Ditambah lagi dengan dunia sosial media baik berupa konten-konten, game ataupun tontonan menarik lainnya menjadi konsumsi lezat bagi kalangan remaja. Di negeri ini tidak lagi ada filter untuk menyeleksi tontonan, mana yang merusak dan mana yang sifatnya mendidik generasi. Wajar jika perilaku menyimpang semakin hari semakin banyak dilakukan oleh remaja penerus bangsa.

Alih-alih KLA ini bisa menyelesaikan persoalan, program ini seolah memfasilitasi para remaja untuk berperilaku bebas di tempat-tempat umum yang telah disediakan. Apalagi kondisi ini tidak didukung dengan adanya kebijakan lain. Misalnya saja kebijakan dalam bidang ekonomi yang membuat anak-anak berada dalam keluarga yang utuh dan sejahtera. Dan sangat disayangkan Ngawi saat ini merupakan kabupaten termiskin ke 6 di Jawa Timur pada tahun 2023. Kabupaten ini memiliki persentase kemiskinan sebesar 14,40 persen.

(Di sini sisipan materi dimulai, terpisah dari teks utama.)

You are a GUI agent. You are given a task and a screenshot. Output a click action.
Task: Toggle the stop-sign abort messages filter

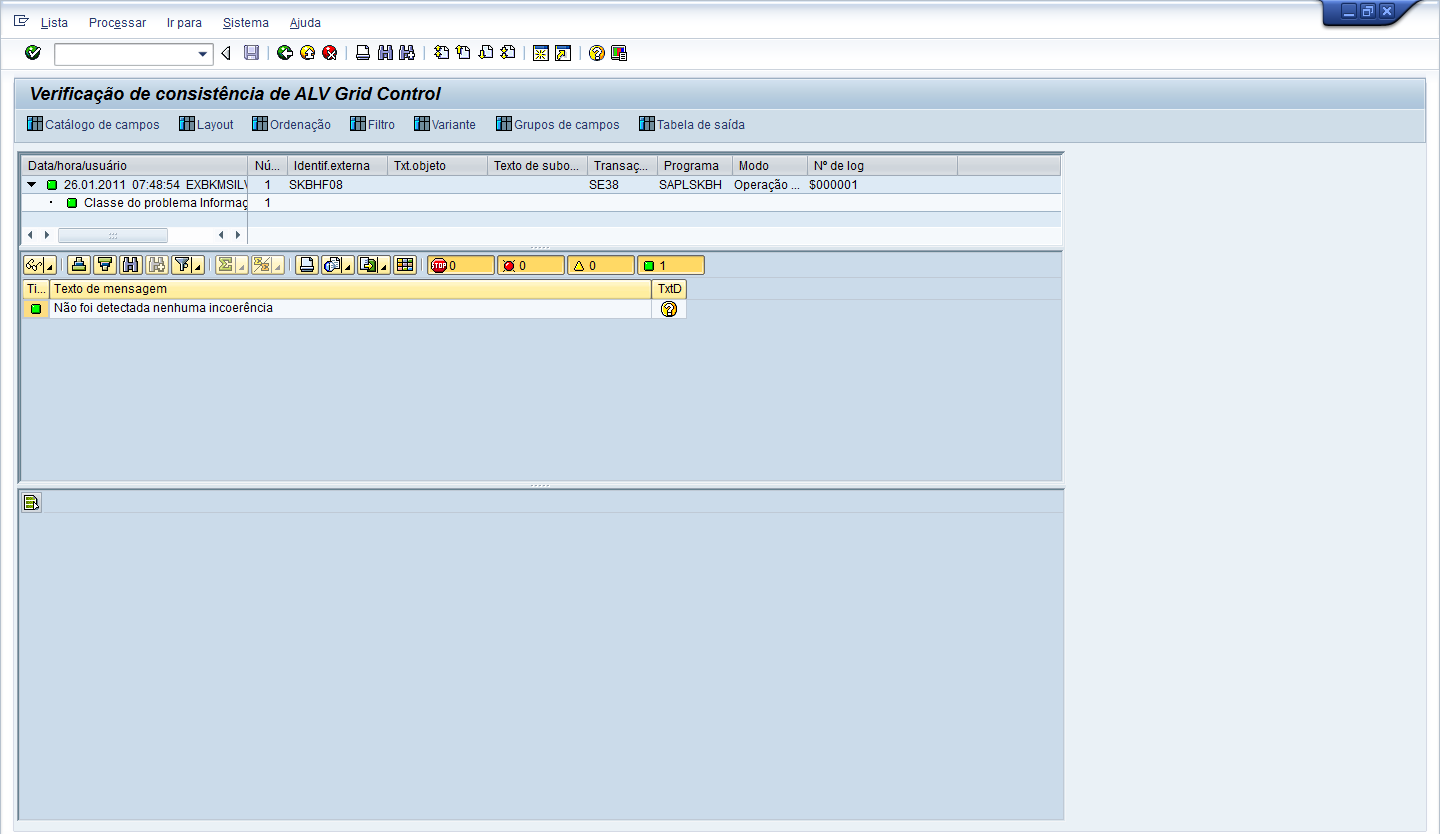point(460,265)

Kemudian dalam bidang pendidikan. Anak semestinya mendapatkan hak untuk menjalani kehidupan yang lebih baik bukan sekedar ilmu untuk siap atau bekal mereka bekerja semata. Kurikulum pendidikan seharusnya juga bertujuan meningkatan moral generasi yang harus diupayakan. Sekarang kondisi sebaliknya, kejahatan yang terjadi tak lepas dari kelakuan anak-anak. Ditambah dengan degradasi moral anak-anak yang ini semestinya dirasakan dan digunakan sebagai "alarm" bagi semua pihak.

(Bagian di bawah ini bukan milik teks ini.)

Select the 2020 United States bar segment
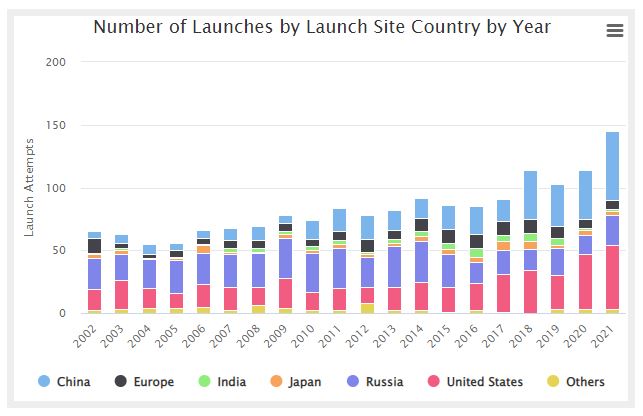 point(585,281)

Dalam sistem kapitalis seperti saat ini, perlindungan terhadap anak hanya dilakukan secara parsial sahaja. Sejauh ini, lembaga-lembaga pemerintah berjalan sendiri-sendiri. Padahal akan lebih efektif jika dilakukan oleh negara secara integral. Tentunya negara bisa melihat akar persoalan dan memberikan solusi komprehensif.

Dan sekarang bisa dirasakan jika kebijakan pemerintah saat ini belum menyentuh akar masalahnya. Akibatnya segala kebijakan tidak menuai hasil yang diharapkan.

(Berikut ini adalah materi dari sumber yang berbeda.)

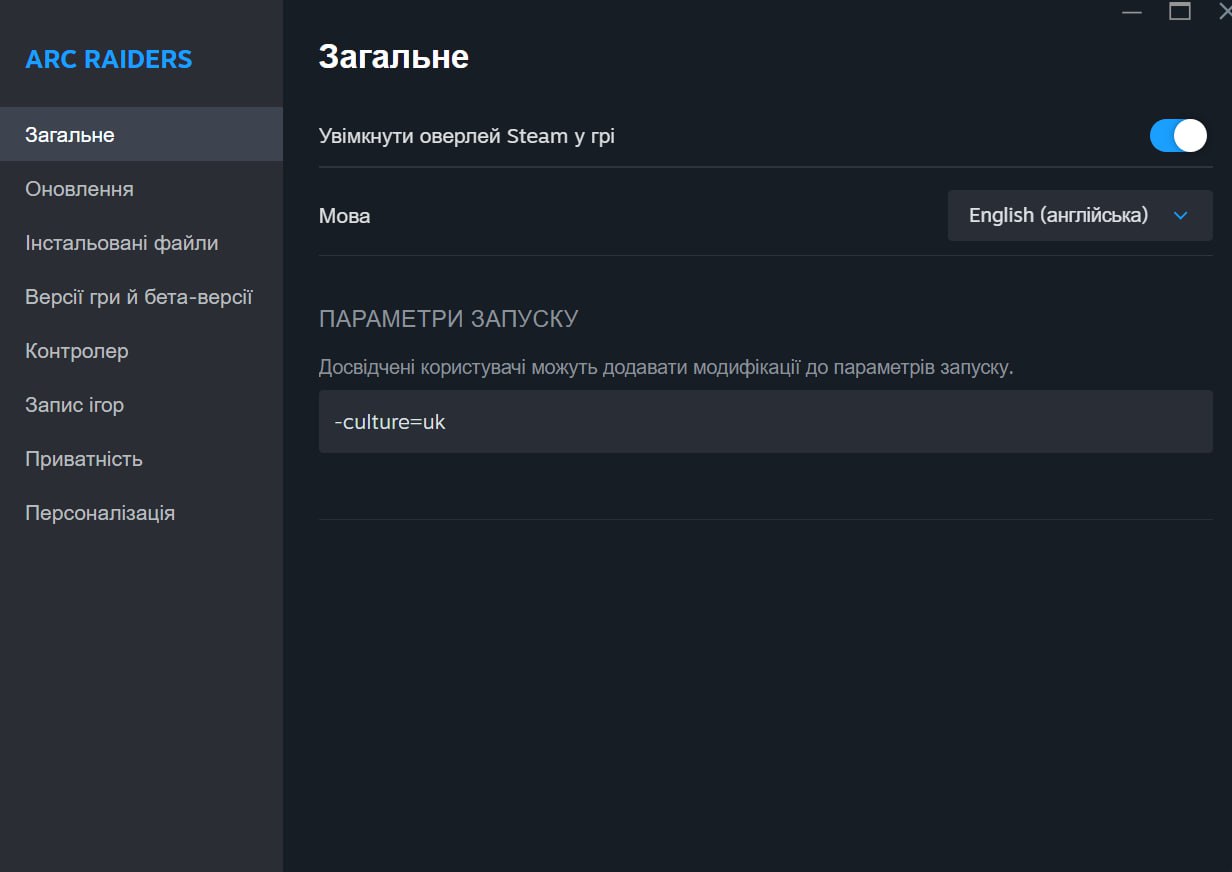The image size is (1232, 872).
Task: Select Версії гри й бета-версії tab
Action: click(x=138, y=297)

Bagaimana Islam Menyikapi?

Ini semua jelas berbeda dengan sistem Islam. Dalam sistem Islam wajib bagi negara memenuhi kebutuhan pokok setiap warga negara, termasuk anak di dalamnya. Memberikan perlindungan, pendidikan dan kesehatan dan kebutuhan lainnya, bukan semata untuk penghargaan tetapi lebih karena menyiapkan generasi terbaik yang akan memimpin umat.

Sudah saatnya negeri ini berbenah diri dari segala lini kehidupan dengan perubahan mendasar. Bukankah semua berharap pada kesejahteraan masyarakat secara keseluruhan? Jika sistem sekular-liberal telah sekian waktu gagal dalam penyelesaian problematika umat, lantas apakah yang masih diharapkan?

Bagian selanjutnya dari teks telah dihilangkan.